(Data extracted from a collection)
++++++
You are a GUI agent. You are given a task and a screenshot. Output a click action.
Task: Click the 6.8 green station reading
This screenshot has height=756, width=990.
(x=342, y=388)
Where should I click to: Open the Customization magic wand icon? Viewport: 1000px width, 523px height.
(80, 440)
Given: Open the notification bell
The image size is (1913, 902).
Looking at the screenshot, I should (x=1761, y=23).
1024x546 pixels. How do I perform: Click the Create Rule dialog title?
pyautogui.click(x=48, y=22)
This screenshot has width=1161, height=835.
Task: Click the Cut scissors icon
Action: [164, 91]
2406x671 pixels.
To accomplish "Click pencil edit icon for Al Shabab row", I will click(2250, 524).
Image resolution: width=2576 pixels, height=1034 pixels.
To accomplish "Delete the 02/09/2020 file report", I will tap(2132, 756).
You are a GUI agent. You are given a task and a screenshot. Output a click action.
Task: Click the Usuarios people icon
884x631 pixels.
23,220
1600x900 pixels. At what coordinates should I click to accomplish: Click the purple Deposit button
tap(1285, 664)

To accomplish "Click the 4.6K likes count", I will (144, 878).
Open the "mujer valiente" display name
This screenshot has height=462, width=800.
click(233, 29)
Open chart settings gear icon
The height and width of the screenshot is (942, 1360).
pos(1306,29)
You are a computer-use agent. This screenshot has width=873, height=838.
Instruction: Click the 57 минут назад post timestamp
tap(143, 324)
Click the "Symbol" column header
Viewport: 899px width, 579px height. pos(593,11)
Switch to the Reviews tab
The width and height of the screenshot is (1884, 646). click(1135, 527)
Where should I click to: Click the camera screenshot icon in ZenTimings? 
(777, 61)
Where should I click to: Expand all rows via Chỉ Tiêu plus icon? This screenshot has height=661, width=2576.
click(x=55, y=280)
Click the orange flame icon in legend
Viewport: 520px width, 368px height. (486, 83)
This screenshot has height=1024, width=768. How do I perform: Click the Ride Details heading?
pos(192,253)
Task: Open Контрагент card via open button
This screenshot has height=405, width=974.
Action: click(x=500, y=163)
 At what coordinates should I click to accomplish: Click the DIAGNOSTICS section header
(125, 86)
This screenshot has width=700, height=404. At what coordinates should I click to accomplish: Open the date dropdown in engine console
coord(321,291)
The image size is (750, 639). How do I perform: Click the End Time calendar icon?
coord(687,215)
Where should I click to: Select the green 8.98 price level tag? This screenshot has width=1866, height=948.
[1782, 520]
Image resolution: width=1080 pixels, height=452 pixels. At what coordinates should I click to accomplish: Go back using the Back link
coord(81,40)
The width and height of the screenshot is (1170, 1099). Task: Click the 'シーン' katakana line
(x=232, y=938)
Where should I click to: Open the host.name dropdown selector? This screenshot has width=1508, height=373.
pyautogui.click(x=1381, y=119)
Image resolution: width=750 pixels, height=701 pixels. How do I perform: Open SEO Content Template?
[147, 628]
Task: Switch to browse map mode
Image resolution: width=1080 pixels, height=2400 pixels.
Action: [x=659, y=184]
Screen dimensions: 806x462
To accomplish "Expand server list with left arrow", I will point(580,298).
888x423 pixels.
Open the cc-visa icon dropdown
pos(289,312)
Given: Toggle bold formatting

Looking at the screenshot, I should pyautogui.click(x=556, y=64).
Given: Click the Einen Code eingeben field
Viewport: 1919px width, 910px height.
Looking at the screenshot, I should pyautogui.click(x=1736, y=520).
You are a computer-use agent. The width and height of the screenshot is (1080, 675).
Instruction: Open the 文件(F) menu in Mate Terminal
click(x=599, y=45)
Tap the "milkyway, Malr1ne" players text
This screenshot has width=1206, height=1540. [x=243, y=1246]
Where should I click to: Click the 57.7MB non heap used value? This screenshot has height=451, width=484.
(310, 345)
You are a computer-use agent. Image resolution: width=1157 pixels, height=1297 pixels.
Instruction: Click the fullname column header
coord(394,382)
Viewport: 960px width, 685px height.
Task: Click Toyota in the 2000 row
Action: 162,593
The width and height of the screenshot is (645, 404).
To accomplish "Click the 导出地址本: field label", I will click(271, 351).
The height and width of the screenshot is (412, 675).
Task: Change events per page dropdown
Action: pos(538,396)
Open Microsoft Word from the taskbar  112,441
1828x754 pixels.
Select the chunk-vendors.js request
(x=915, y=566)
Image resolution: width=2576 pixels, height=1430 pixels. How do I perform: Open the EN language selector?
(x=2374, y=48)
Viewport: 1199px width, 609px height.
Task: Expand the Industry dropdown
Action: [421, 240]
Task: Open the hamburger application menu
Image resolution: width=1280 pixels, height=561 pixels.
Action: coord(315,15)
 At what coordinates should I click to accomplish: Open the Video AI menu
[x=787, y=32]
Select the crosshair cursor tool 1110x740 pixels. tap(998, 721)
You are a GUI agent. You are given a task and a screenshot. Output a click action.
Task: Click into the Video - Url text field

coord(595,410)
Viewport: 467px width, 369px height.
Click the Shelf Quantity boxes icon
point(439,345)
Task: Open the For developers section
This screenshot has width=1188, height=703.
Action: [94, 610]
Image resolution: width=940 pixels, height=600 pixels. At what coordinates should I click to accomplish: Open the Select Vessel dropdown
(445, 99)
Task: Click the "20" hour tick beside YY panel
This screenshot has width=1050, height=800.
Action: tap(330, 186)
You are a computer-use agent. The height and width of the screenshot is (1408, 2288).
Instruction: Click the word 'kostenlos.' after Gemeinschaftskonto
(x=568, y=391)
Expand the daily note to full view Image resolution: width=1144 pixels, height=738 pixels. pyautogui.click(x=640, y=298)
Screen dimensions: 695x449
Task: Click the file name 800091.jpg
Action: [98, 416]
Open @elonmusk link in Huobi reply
++++++
Exercise requirements →
Look through the entries. Copy out each line with "agent" in it.

Result of this task →
You are a GUI agent. You are given a task and a screenshot. Output a click action.
You are a GUI agent. You are given a task and a screenshot. Output a click action.
You are a computer-use agent. This screenshot has width=873, height=838.
You are a computer-use agent. The width and height of the screenshot is (1080, 675).
You are a computer-use agent. Image resolution: width=1157 pixels, height=1297 pixels.
You are a GUI agent. You are given a task and a screenshot. Output a click action.
You are a computer-use agent. The height and width of the screenshot is (1408, 2288).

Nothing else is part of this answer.